• **Source material**
:::

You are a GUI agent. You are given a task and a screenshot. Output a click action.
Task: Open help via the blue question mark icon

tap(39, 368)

:::

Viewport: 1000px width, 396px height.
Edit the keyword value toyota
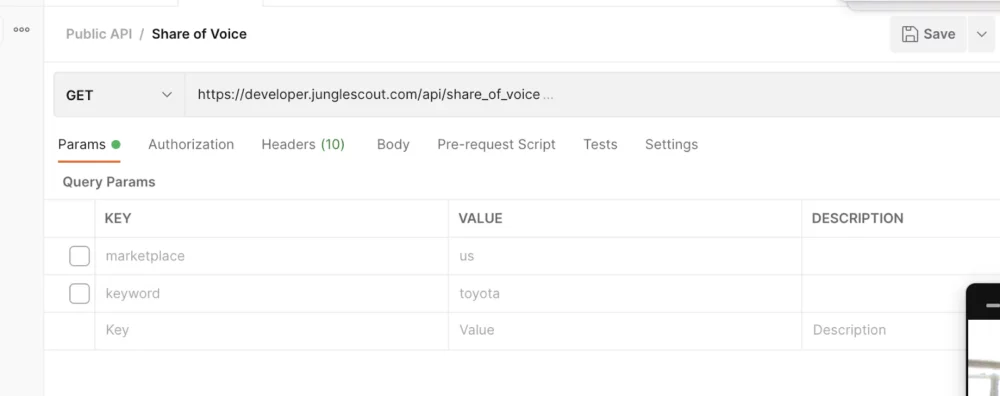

:::

• **What to do**
From the material above, copy exactly the lines between the line holding "Viewport: 1000px width, 396px height." and the line holding "Edit the keyword value toyota", inclusive, and only those.

• **Output below**
Viewport: 1000px width, 396px height.
Edit the keyword value toyota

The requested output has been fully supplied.